The Foundation uses various physical, electronic and procedural means to safeguard supporter personal and confidential information. We limit access to supporter personal and confidential information to authorized staff and other individuals who require the information for their work or activities on behalf of the Foundation. The Foundation provides training to its staff and volunteers on their responsibility to protect supporter information, and has implemented guidelines to assist in applying this Policy. In addition, the Foundation uses:
- administrative safeguards such as reference checks of prospective employees;
- technical safeguards such as passwords, firewalls and logging of access to supporter information;
- physical safeguards such as locked filing cabinets, restricted access to offices and other areas where supporter personal and confidential information is stored, and controlled entry to its premises;
The Foundation takes reasonable steps to limit and protect Personal and Confidential Information to which its third party service providers are granted access, including through contractual means such as privacy and confidentiality obligations imposed under services and non-disclosure agreements.
Privacy Practices Related to the Foundation Website
While the Foundation strives to protect the personal information of visitors to our website, we cannot ensure or warrant the security of information transmitted over the Internet, including email which is vulnerable to interception and impersonation.
This section of the Policy identifies privacy practices applicable to the Foundation’s website only.
Visitor personal and confidential information is collected when visitors elect to provide the information to us. Visitor Personal and Confidential Information is used to respond to requests for information or services.

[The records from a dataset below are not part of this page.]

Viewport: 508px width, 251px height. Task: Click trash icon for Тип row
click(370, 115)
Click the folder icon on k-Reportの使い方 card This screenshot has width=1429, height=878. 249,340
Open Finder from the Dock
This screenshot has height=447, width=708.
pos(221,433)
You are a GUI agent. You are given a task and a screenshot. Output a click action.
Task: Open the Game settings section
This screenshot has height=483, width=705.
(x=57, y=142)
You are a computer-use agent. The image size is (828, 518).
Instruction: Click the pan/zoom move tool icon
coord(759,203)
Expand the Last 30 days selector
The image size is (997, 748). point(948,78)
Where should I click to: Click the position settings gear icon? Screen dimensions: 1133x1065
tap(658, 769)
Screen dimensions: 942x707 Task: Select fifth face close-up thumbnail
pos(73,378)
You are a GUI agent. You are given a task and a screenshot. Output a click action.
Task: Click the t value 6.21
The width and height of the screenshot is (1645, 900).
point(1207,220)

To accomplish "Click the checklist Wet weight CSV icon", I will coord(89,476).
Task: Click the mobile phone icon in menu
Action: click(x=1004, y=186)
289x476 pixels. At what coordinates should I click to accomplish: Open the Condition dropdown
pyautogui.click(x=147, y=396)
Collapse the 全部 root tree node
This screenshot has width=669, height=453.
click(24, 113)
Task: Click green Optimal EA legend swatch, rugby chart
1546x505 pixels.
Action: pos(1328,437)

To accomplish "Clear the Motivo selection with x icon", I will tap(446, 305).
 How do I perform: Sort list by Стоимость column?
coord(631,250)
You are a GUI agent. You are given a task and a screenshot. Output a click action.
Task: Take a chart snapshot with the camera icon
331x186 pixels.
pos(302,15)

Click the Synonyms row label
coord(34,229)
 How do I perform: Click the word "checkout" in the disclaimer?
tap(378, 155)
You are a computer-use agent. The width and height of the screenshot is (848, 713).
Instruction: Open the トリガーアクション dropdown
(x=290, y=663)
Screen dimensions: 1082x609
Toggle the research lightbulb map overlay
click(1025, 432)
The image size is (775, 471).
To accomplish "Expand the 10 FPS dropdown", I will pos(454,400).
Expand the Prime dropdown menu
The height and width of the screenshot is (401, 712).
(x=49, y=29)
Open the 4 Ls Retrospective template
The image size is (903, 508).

Electronic Collection of Information
The Foundation also uses Google Analytics to gather information about traffic on our website for the purposes of performing statistical analysis of visitor behavior and identifying trends to better understand our visitors, which will allow us to enhance the design and improve the content of our website, and more generally to better provide the information and services that would be helpful to our visitors in deciding whether and how to support the Foundation in its work on behalf of the Hospital.
For our visitor’s convenience, the Foundation may provide links to other websites and web pages that are not under the Foundation’s control. Upon entering other sites, visitors are subject to the privacy and security policies of those sites and should accordingly take care to review them prior to using the site. The Foundation will not be responsible or liable for any claims or damages received, incurred or suffered in connection with the use of a third party website or any products or services obtained from such websites.
The Foundation will also not be responsible for any claims or damages received, incurred or suffered by supporters, website visitors or third parties connected with or arising out of the transmission of personal or confidential information through email or other electronic means, including any modification or distortion of such information. Users of electronic information (on-line) resources have a significant role in protecting their information, including by not using it to send sensitive information, unless encryption or other security is available, and by reading the policies and terms and conditions of use applicable to such resources.